Der internationale Verkehrsberater Axel Friedrich betont neben den gesundheitlichen Gefahren die klimatischen Veränderungen durch den hohen Rußeintrag. Der Verkehr ist mitverantwortlich für den Klimawandel und das schnelle Abschmelzen des Arktiseises und der Inlandsgletscher. "Die gerichtliche Entscheidung in München hat sofortige Auswirkungen für die Menschen vor Ort, aber sie ist auch ein kleiner Schritt im Kampf gegen den Klimawandel. Wichtig ist jetzt, dass alle Fahrzeuggruppen, die mit Dieselmotoren betrieben werden - also nicht nur Pkw, sondern auch Nutzfahrzeuge, Baumaschinen, Schienenfahrzeuge und Schiffe - mit entsprechenden Ruß- und NO2-Minderungssystemen nachgerüstet werden.
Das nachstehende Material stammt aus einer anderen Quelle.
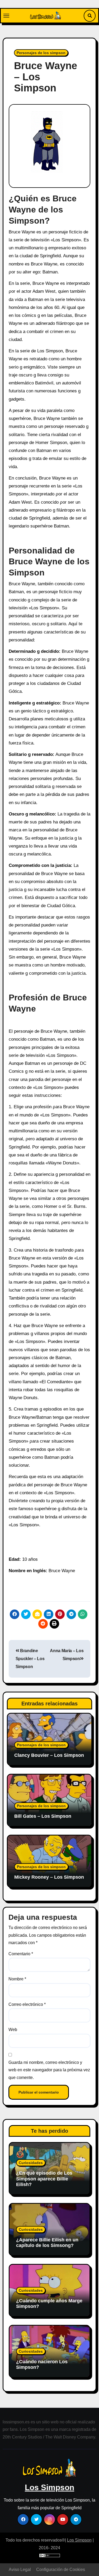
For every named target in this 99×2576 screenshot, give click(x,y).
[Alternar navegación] (6, 15)
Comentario (20, 1954)
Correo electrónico (27, 2004)
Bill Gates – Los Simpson (42, 1816)
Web (12, 2029)
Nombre (17, 1979)
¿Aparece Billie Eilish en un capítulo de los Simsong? (47, 2242)
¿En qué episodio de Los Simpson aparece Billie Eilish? (44, 2178)
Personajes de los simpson (41, 53)
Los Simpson (49, 2487)
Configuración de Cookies (60, 2569)
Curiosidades (31, 2163)
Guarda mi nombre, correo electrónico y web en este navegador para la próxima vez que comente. (49, 2070)
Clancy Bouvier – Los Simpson (49, 1755)
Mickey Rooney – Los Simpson (49, 1877)
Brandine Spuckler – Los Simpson (30, 1658)
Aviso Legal (20, 2569)
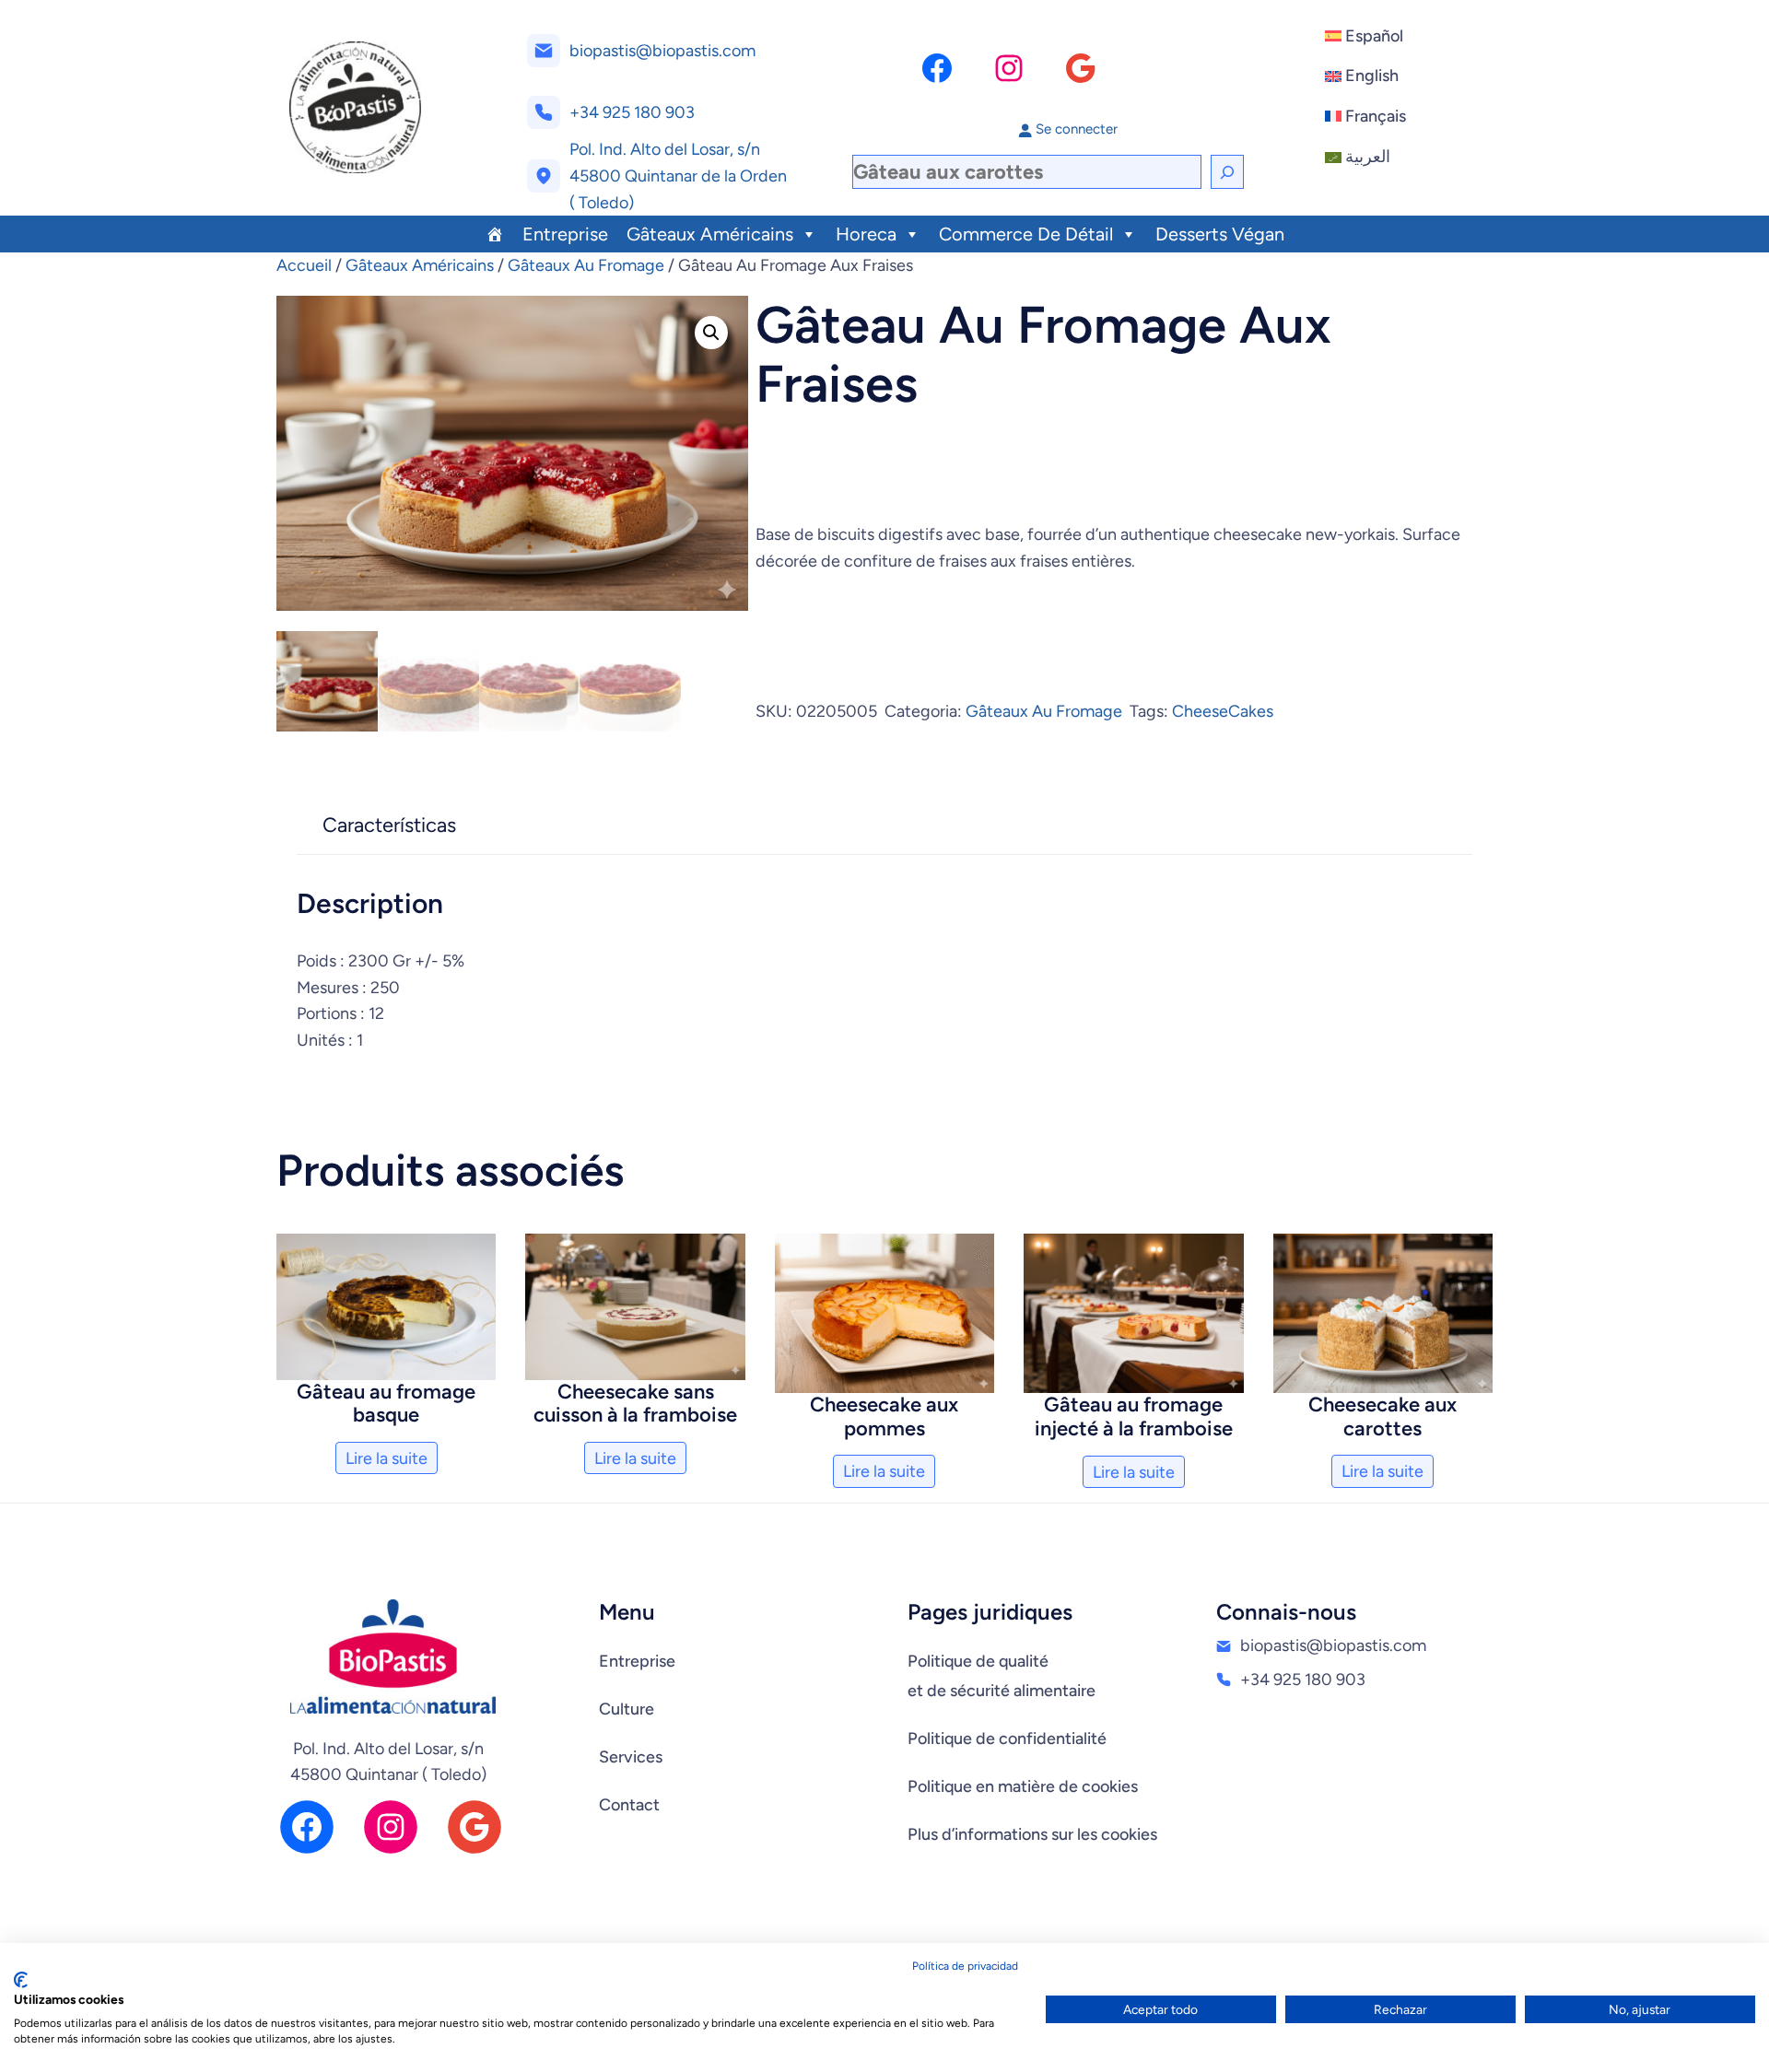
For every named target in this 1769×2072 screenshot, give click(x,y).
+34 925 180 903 (632, 112)
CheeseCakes (1222, 711)
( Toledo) (601, 203)
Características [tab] (389, 825)
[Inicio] (494, 234)
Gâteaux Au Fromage (586, 265)
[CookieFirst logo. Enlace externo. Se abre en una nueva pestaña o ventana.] (21, 1980)
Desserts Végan (1219, 234)
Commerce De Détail (1026, 234)
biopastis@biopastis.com (662, 51)
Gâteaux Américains (710, 234)
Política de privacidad (965, 1966)
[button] (711, 332)
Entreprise (565, 234)
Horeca (866, 234)
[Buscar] (1227, 172)
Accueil (304, 265)
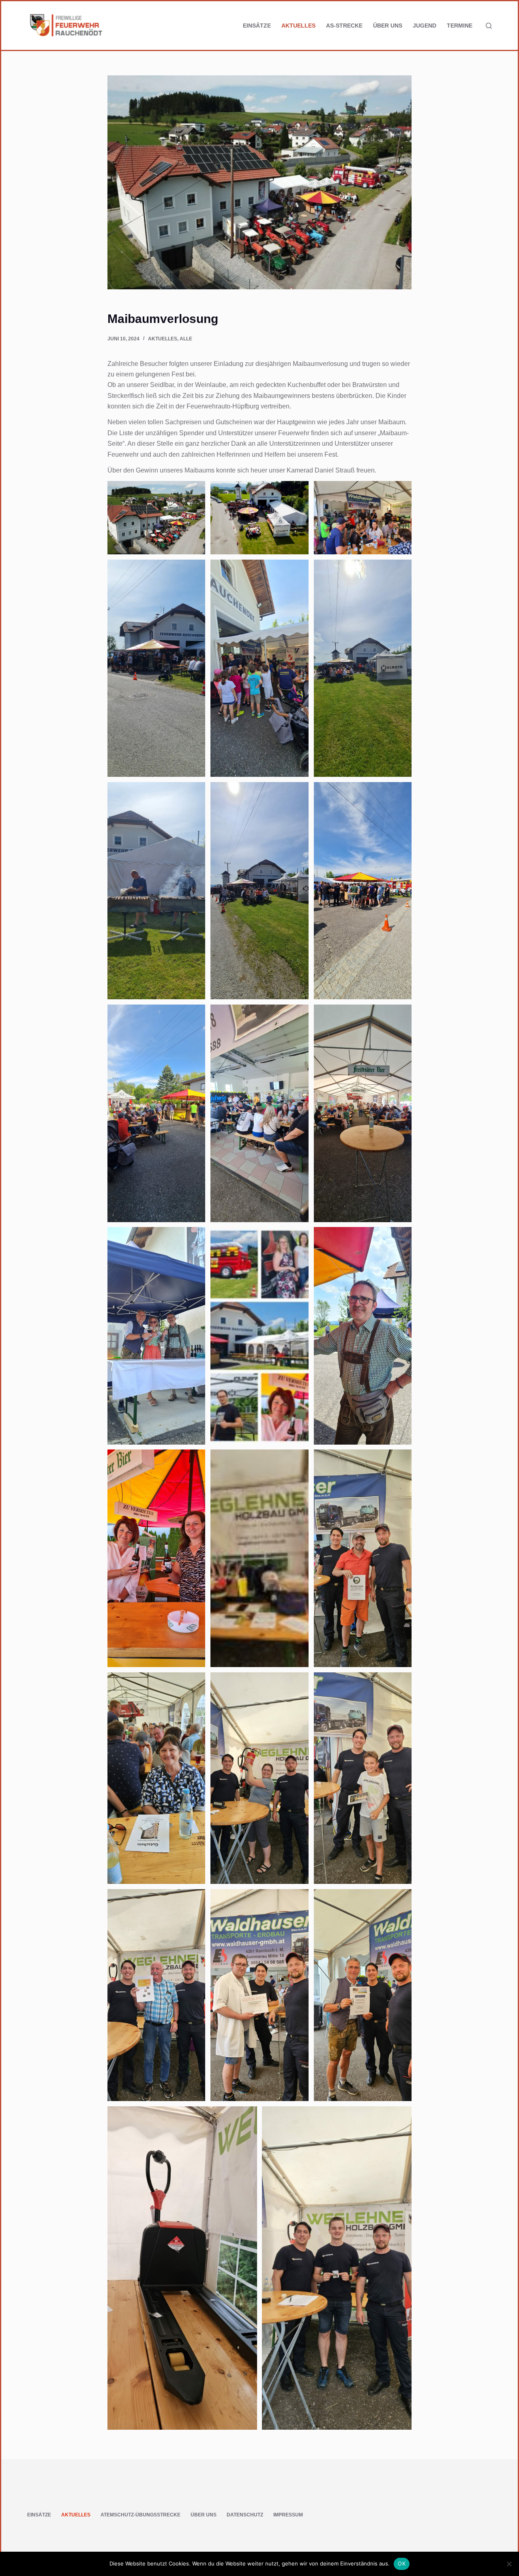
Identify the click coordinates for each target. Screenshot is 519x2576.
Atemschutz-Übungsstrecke (140, 2515)
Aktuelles (298, 25)
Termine (459, 25)
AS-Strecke (344, 25)
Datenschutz (245, 2515)
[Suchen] (489, 26)
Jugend (424, 25)
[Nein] (509, 2564)
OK (401, 2563)
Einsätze (257, 25)
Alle (186, 339)
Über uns (387, 25)
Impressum (288, 2515)
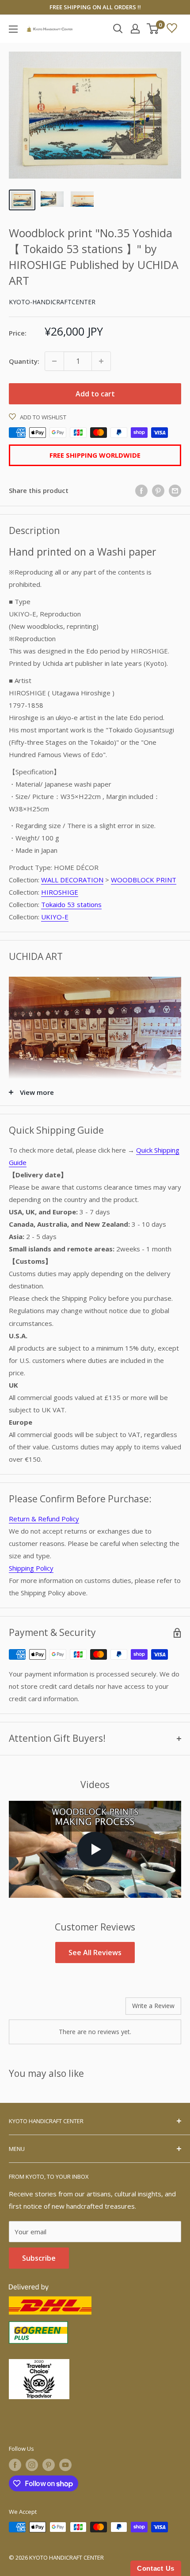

Dadurch können die klima- und gesundheitsschädlichen Rußemissionen drastisch reduziert werden."

Die Kampagne "Rußfrei fürs Klima" wird getragen von den deutschen Umwelt- und Verbraucherschutzverbänden Bund für Umwelt und Naturschutz BUND, Naturschutzbund NABU, Verkehrsclub Deutschland VCD und Deutsche Umwelthilfe DUH. Ziel der Kampagne ist es, die Klimawirkung von Dieselrußemissionen ins Bewusstsein von Politik, Verwaltung und Öffentlichkeit zu bringen und Maßnahmen zur Rußminderung einzufordern. www.russfrei-fuers-klima.de

Quelle: Deutsche Umwelthilfe e.V. (ots)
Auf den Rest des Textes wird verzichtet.